Urine and plasma measurements
The intestinal fatty acid binding protein-2 (iFABP-2) concentration in plasma and urine was determined analogously to the methods reported in previous human studies50 using a high-sensitive ELISA assay with a detection limit of 0.061 ng/ml (Hölzel / cat. number - SEA559Mu). Plasma samples (diluted 1:10), urine samples (undiluted), standards (from 10 to 0.3156 ng/ml), and blanks (PBS buffer) were transferred to a 96-well microplate and further treated according to the manufacturer's instructions.

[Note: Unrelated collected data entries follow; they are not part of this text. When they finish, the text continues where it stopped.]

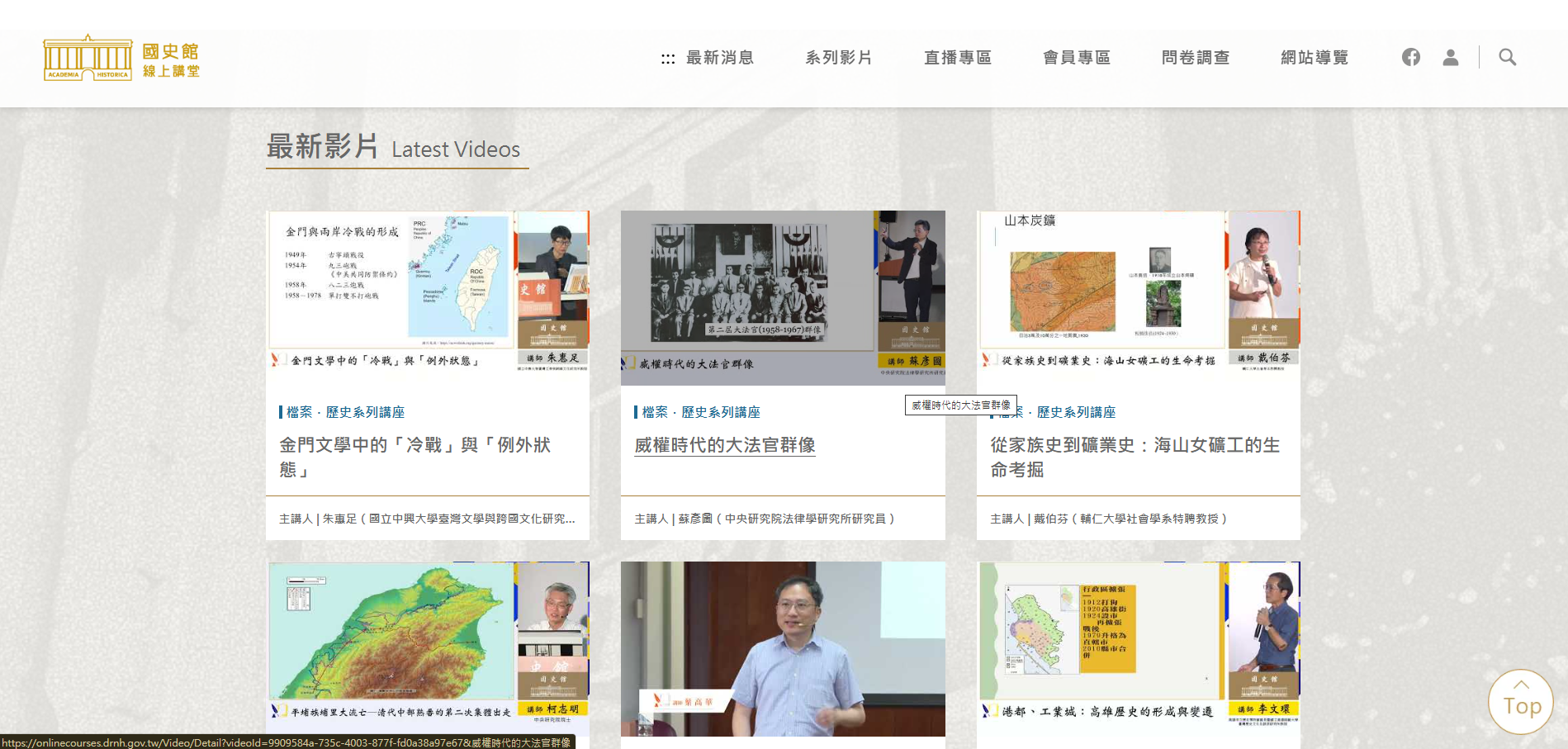Open the 問卷調查 menu item
Screen dimensions: 1568x749
pyautogui.click(x=1196, y=58)
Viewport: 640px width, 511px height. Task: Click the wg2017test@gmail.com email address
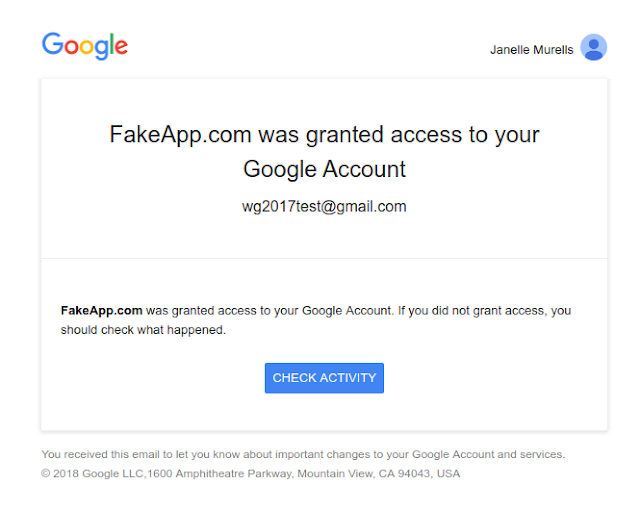324,207
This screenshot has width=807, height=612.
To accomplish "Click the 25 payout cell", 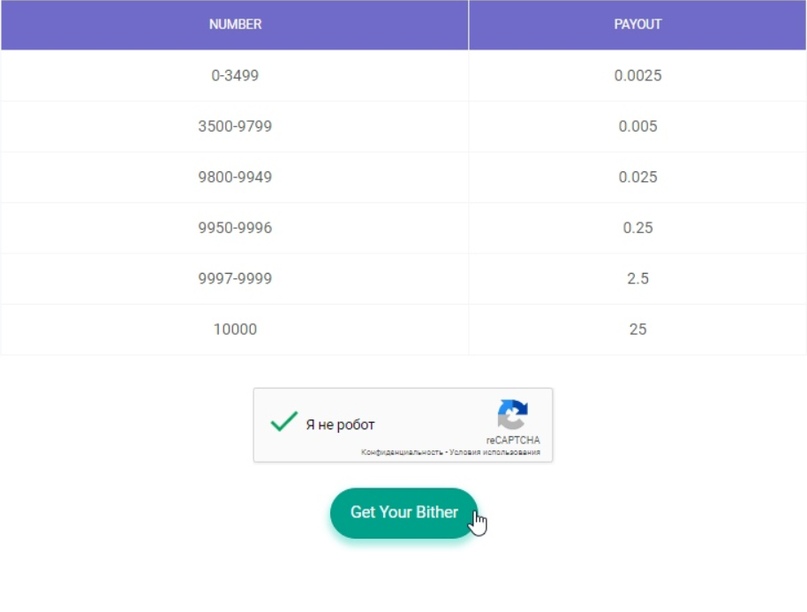I will point(637,329).
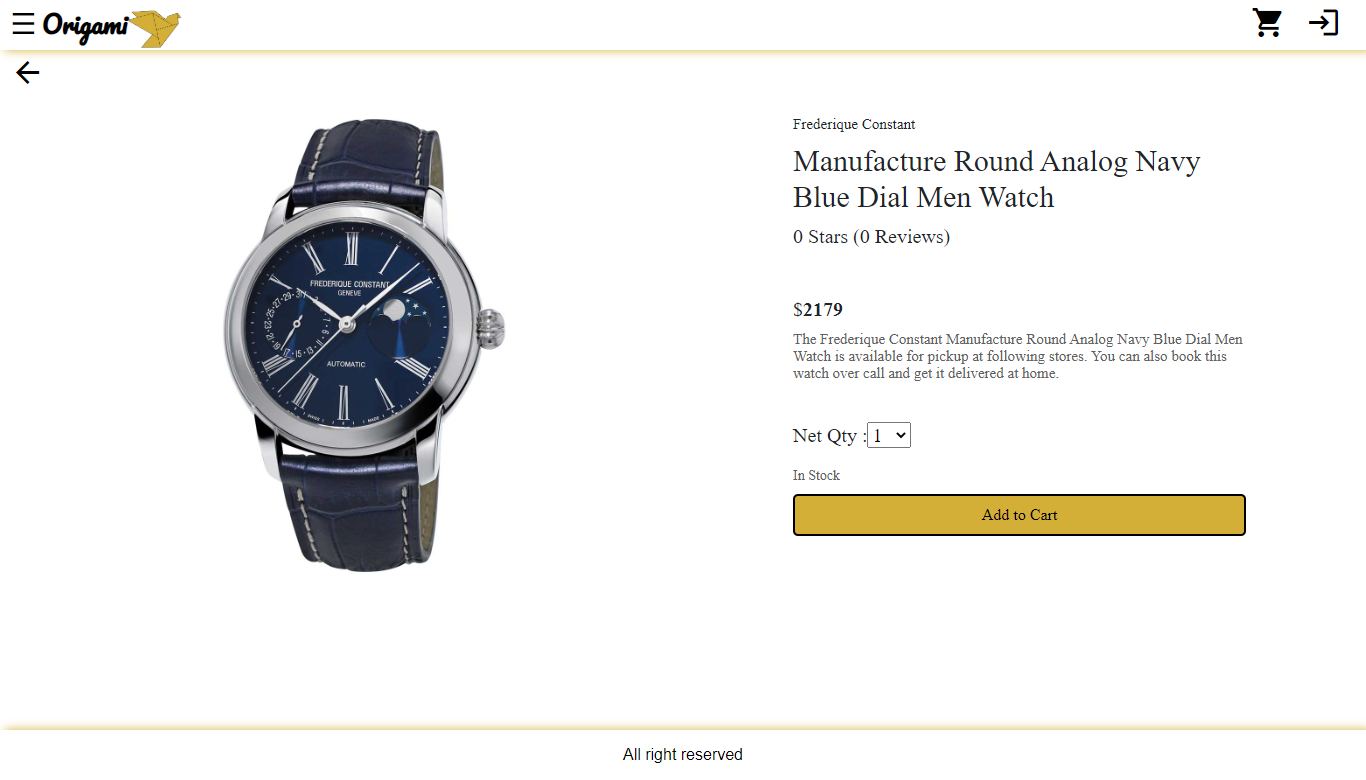Click the 0 Reviews rating text
This screenshot has height=780, width=1366.
(x=871, y=236)
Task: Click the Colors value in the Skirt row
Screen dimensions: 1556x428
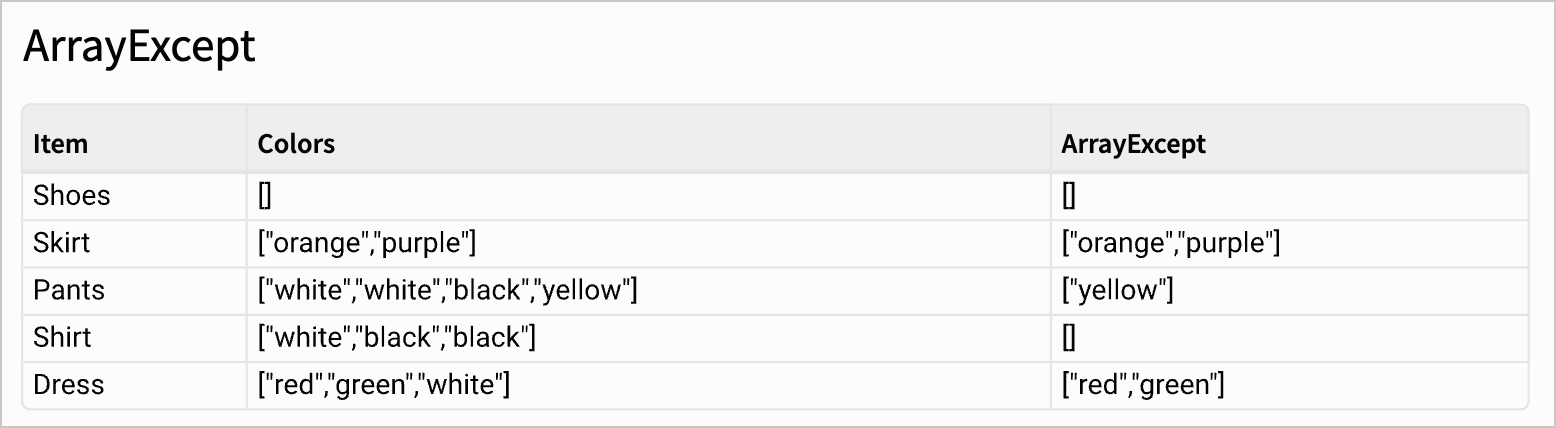Action: coord(367,243)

Claudin-3 concentrations in urine were determined analogously to the methods reported in previous human studies35 using a high-sensitive ELISA assay with a detection limit of 13.8 pg/ml (Hölzel / cat. number – SEF293Mu). The diluted urine samples (1:30), standards (from 2,000 to 31.2 pg/ml), and blanks (PBS buffer) were transferred to a 96-well microplate and further treated according to the manufacturer's instructions.
Statistical analysis
Results are shown as medians (50% percentiles) and 90 percent intervals (ranging from 5% to 95% percentiles) or as means ± SEM if the data were normally distributed. Normal distribution was tested using the Kolmogorov-Smirnov test. Normally distributed data from multiple groups were compared by one-way ANOVA and the Bonferroni's multiple comparison test. All other data were compared by the Kruskal-Wallis test and Dunn's multiple comparison test. If only 2 groups were compared, either the unpaired t-test or – if not normally distributed – the Mann-Whitney U test was used. Outliers (max one out of 24 values per group) were identified using the Grubb's test and eliminated from analysis. Correlation analysis was performed using the Spearman rank correlation test. To test the null hypothesis, the significance level α was defined as 0.05. A P-value < α was considered as statistically significant. Statistical analysis was performed using SPSS, version 22 (IBM, Ehningen, Germany). For figure presentations we used Graph Pad Prism, version 6 (Graph Pad Inc., La Jolla, CA).
Abbreviations
- AB
alcian blue
- Defa-1 and -4
α-defensin-1 and -4
- FITC-D4000
Fluorescein Isothiocyanate-Dextran 4000
- GI
gastrointestinal
- IBD
inflammatory bowel disease
- IBS
irritable bowel syndrome
- iFABP-2
intestinal fatty acid binding protein-2
- JAM-A
junctional adhesion molecule-A
- LPS
lipopolysaccharide
- Muc-2
mucin-2
- OVA
ovalbumin
- PAS
periodic acid – Schiff's reagent
- PCR
polymerase chain reaction
- PEG
polyethylene glycol
- Tff3
trefoil factor 3
- TJ
tight junction
- ZO-1
zonula occludens.
Disclosure of potential conflicts of interest
No potential conflicts of interest were disclosed.
Funding
The study was funded by the German Research Foundation (DFG) within the SPP 1656 Intestinal Microbiota, Project “Modulation of the intestinal barrier by the intestinal microbiota—Role of dietetic factors and the mucosal immune system” (BI 424/8-1) to SCB.